Maman Hirondelle s’adresse à Audacieuse :
– Je sais que tu as beaucoup de sagesse, que tu désires prendre ton envol, mais regarde tes ailes, tes plumes, et regarde les miennes. Tu vois que les tiennes manquent beaucoup de solidité. Attends, j’aurais tellement de peine de te perdre si jeune. Puis, n’oublie pas que, si tu te lances, peut-être que tes frères et sœurs auront le goût de te suivre. Attends encore un peu.
– Maman, j’ai hâte de voler. Pour ce qui est de mes frères et sœurs, je ne suis pas responsable de leurs gestes. C’est eux qui vont décider pour eux, mais pas moi.
– Tu sais, ma grande, qu’ils peuvent avoir le goût de t’imiter.
– C’est certain, maman. Mais ils peuvent aussi avoir le goût de ne pas faire comme moi. C’est uniquement eux qui le savent.
– Je te demande d’attendre.
– Maman, je ne te le promets pas, car je t’aime trop, et je m’aime aussi. Je ne voudrais pas me sentir coupable de te dire que je ne le ferai pas, puis qu’un jour la tentation devienne trop forte et que je me risque.
– Tu sais qu’à chaque fois que je vais partir vous chercher de la nourriture, je vais m’inquiéter, car je ne saurai jamais si je vais te revoir.
– Maman, tu ne sembles pas avoir confiance en mon premier envol.
– Ce n’est pas la première fois que j’ai des enfants. Puis, à chaque saison, j’en ai eu des très jeunes qui n’ont jamais pu survivre à l’envol. J’en ai eu qui ont été mangés par Gros Chat, d’autres qui se sont cassé le cou puisque leurs ailes n’étaient pas assez fortes pour bien voler. Chaque fois, cela me peine de voir qu’ils ont eu la force de naître, mais qu’ils n’ont pas eu la chance d’apprécier la beauté de la Vie.
– Maman, peut-être étaient-ils dans ta Vie pour te faire apprendre le détachement ? Peut-être qu’eux ont eu la plus merveilleuse des Vies. Tu sais, seulement toi et papa, vous êtes tellement beaux. Je suis heureuse d’être dans cette si jolie famille. N’aie pas peur pour moi, car c’est à toi que tu fais du mal lorsque tu t’inquiètes. Aime-toi assez, maman, pour ne pas te faire de mal et avoir confiance en ceux qui te choisissent.

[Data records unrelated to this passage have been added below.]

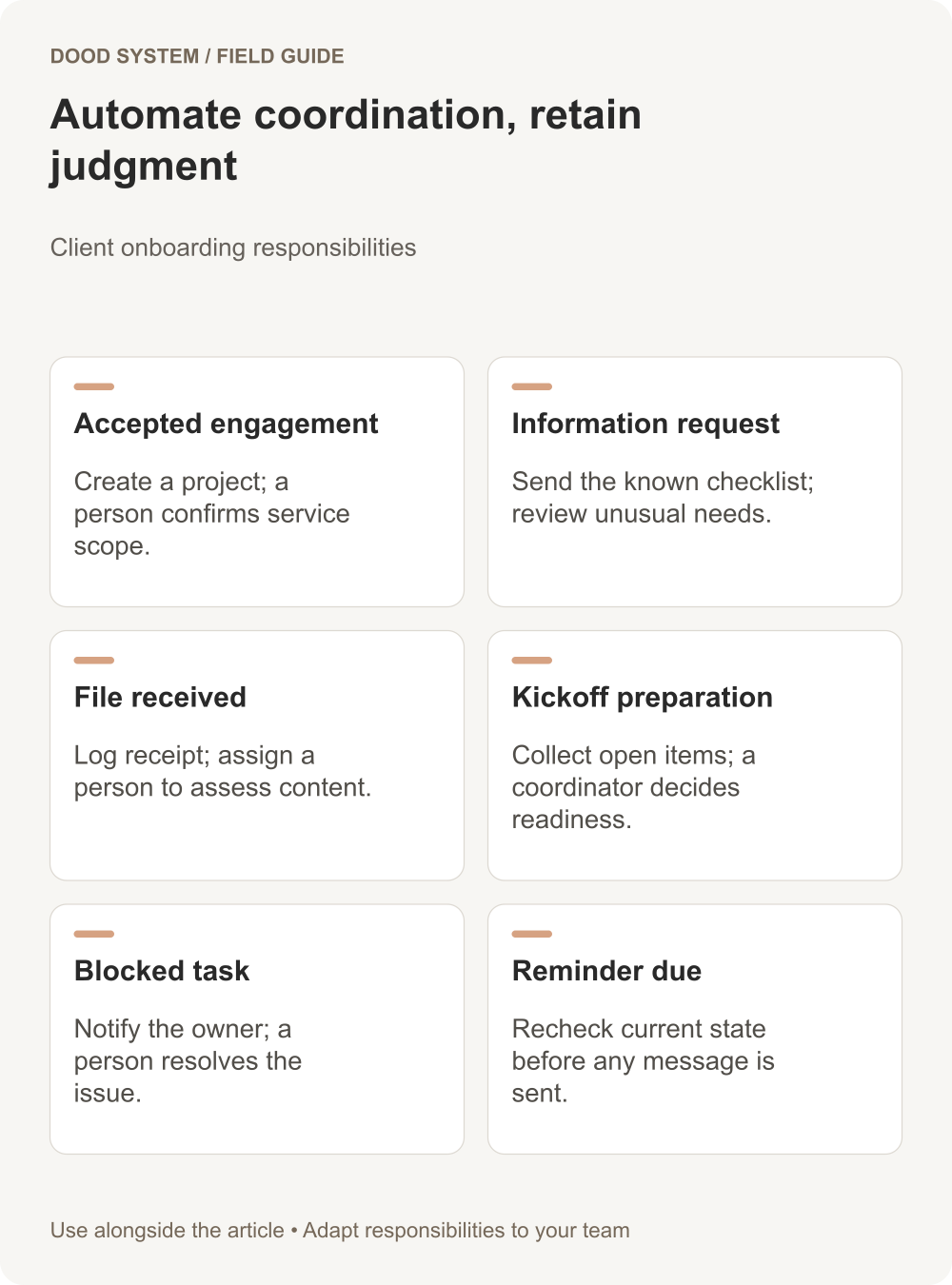952x1285 pixels.
Task: Click the footer note about using alongside article
Action: click(340, 1230)
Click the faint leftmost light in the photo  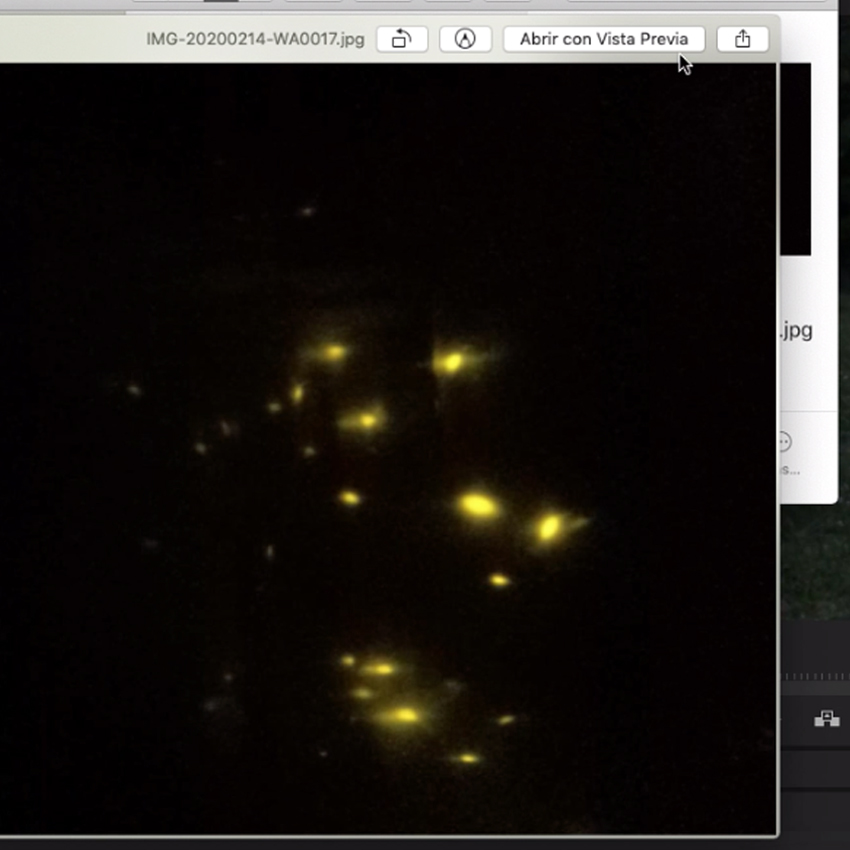click(133, 390)
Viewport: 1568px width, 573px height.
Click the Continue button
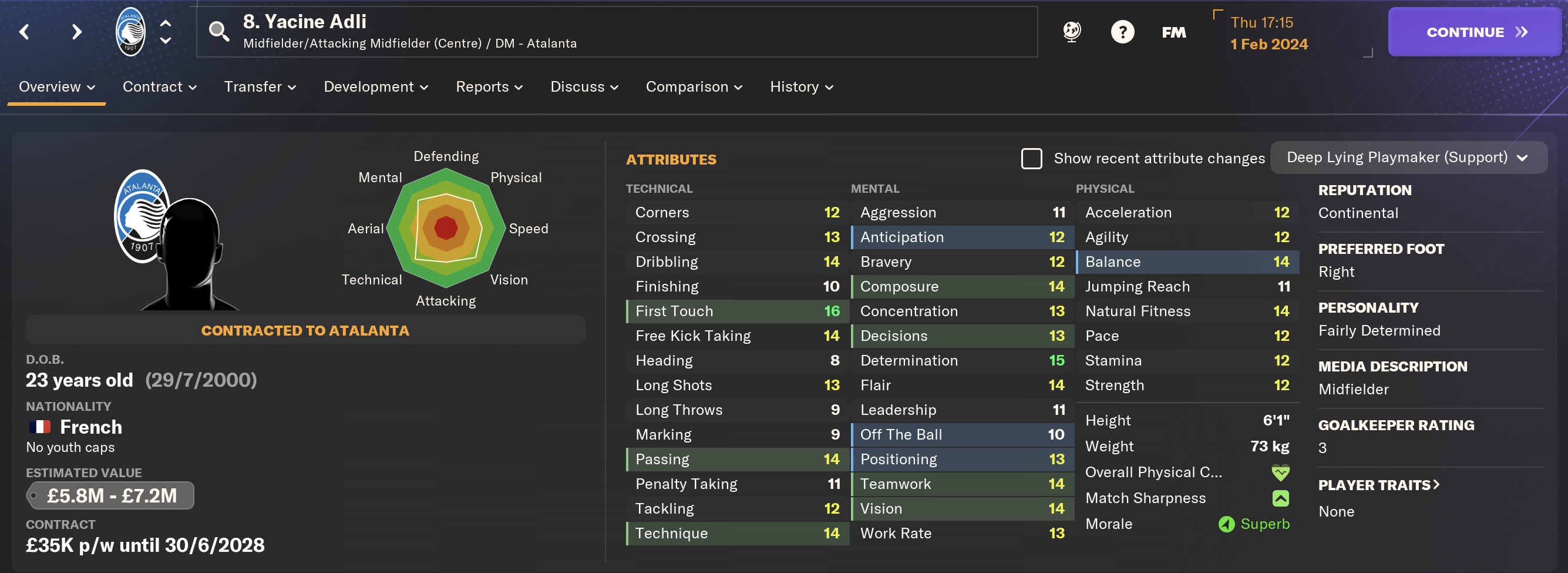point(1475,32)
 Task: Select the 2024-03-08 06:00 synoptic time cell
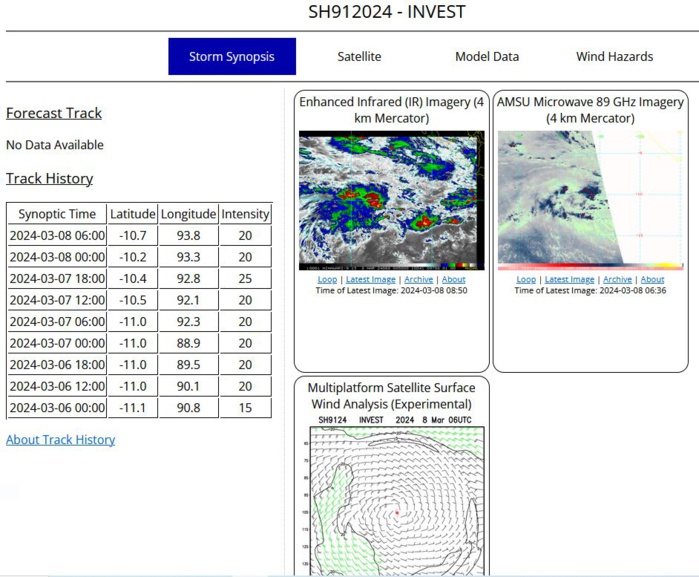pos(57,235)
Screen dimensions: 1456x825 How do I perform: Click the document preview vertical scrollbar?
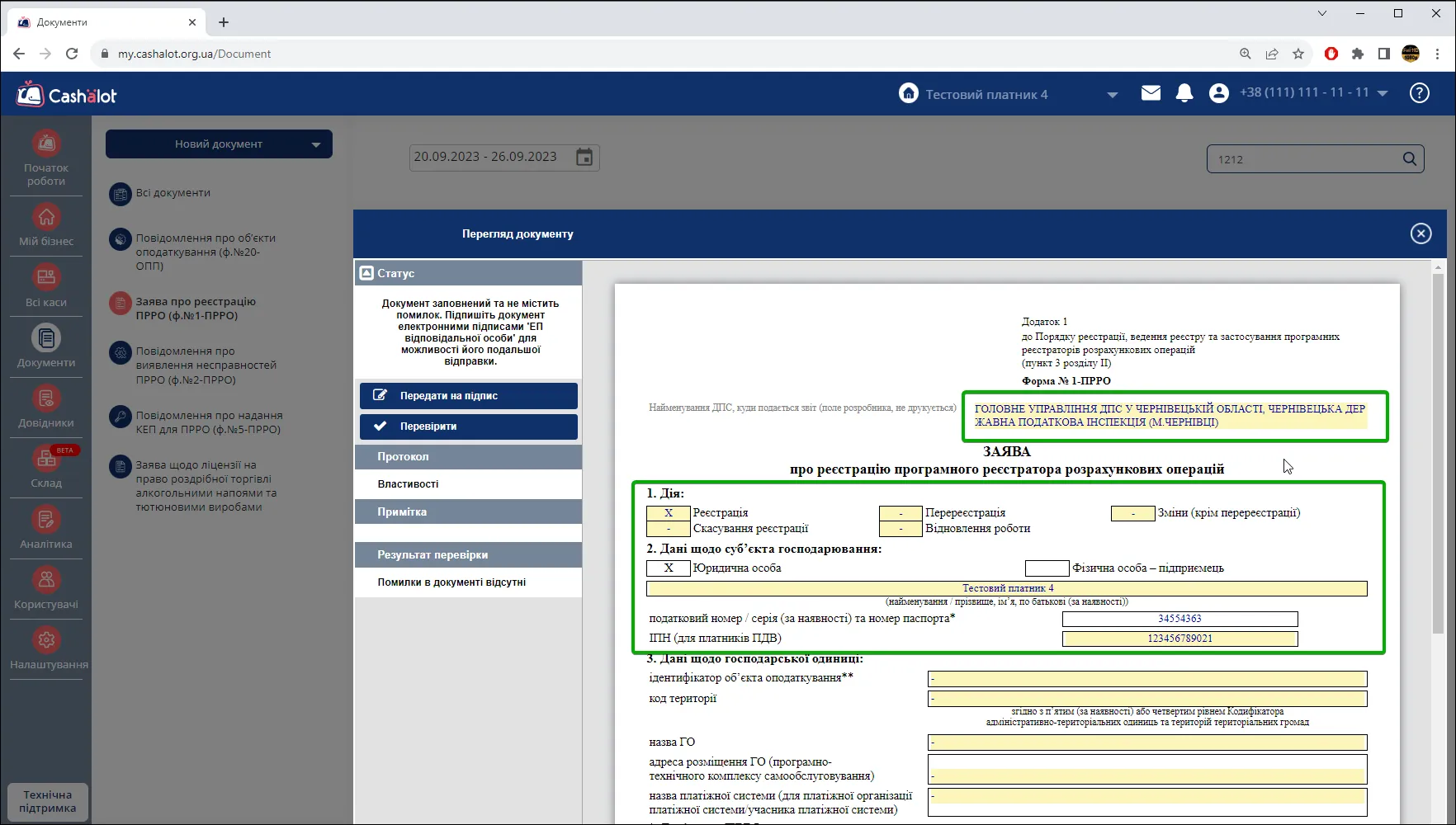[x=1438, y=454]
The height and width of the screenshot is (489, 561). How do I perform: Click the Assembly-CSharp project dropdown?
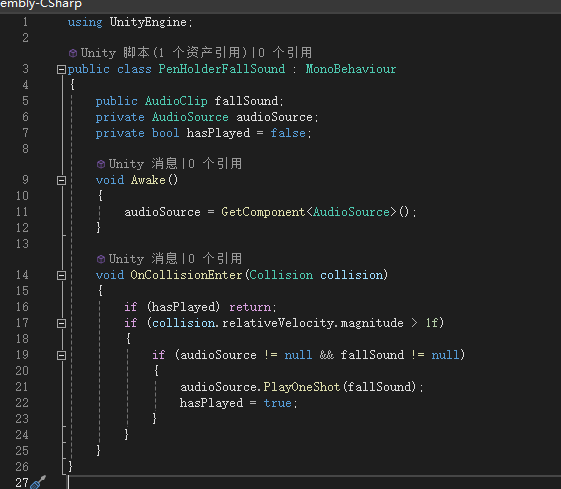tap(41, 4)
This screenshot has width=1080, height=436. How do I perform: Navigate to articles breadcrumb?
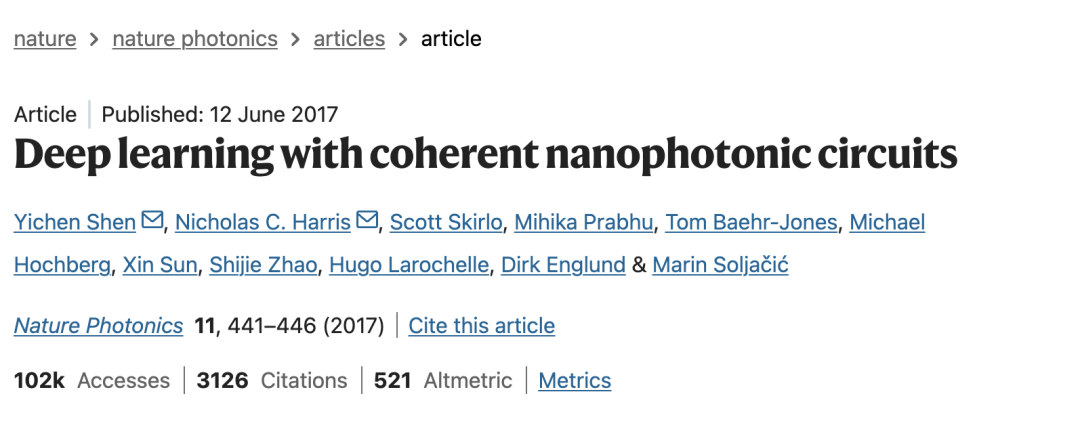click(x=349, y=39)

– Je te redemande d’attendre.
Papa Hirondelle, jusque-là, écoute la conversation tout en restant avec tous les autres oisillons. Il regarde Audacieuse et dit :
– Ma fille, peux-tu acquiescer à la demande de ta mère ?
– Papa, je ne vous promets rien. Je vous aime assez pour être vraie avec vous.
Les parents sont un peu peinés de la demande mais, en même temps, ils admirent leur fille de ne pas se laisser manipuler par les peurs ou les craintes des autres.